Today I’ve been I smidge more present. I’ve seen the good and the not-so-good and I’ve not let one outweigh the other. As the rain has held off today we have done some workbook work outside, ran in for more good bread and to check out the local thrift store (where we scored Harry Potter Uno for two bucks!!). The tiny also melted down in epic fashion because her brother bumped her. One child refused to swim because there were people at the beach (wait…what??), and one of the children may be answering all of my requests with negativity bordering on anger (deep breath).
I’ve decided that I will take this trip one day at a time and enjoy all of the moments that I can without letting those annoyances get the best of me. We are settling into our new rhythm and finding the pace that we can sustain on the long hot days.

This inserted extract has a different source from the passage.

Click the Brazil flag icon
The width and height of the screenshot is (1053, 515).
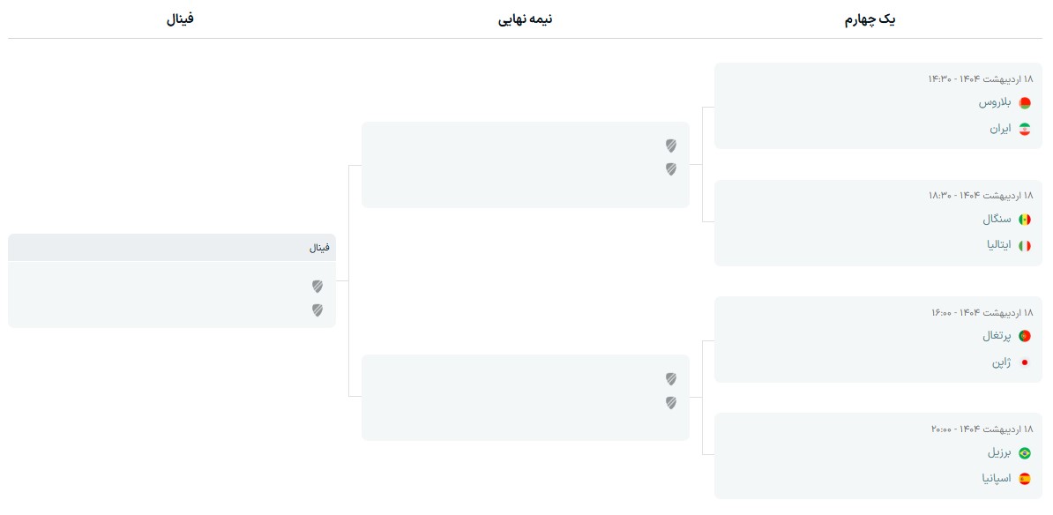click(x=1024, y=453)
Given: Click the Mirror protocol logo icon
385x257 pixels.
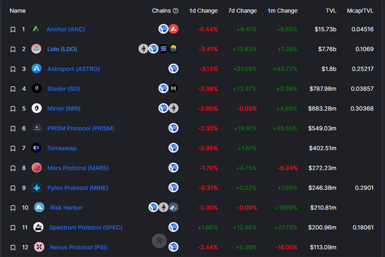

It is a pretty slow pace to be sure. This has me wondering if I should be doing more with the children, or if I should be working harder, or if I am taking advantage of my situation. All of that makes me think about the kind of childhood I’m trying to facilitate, the kind of life I’d like my whole family to be able to lead. That’s a post for another day though, we are off to the local library now…and then more sitting at the beach I think.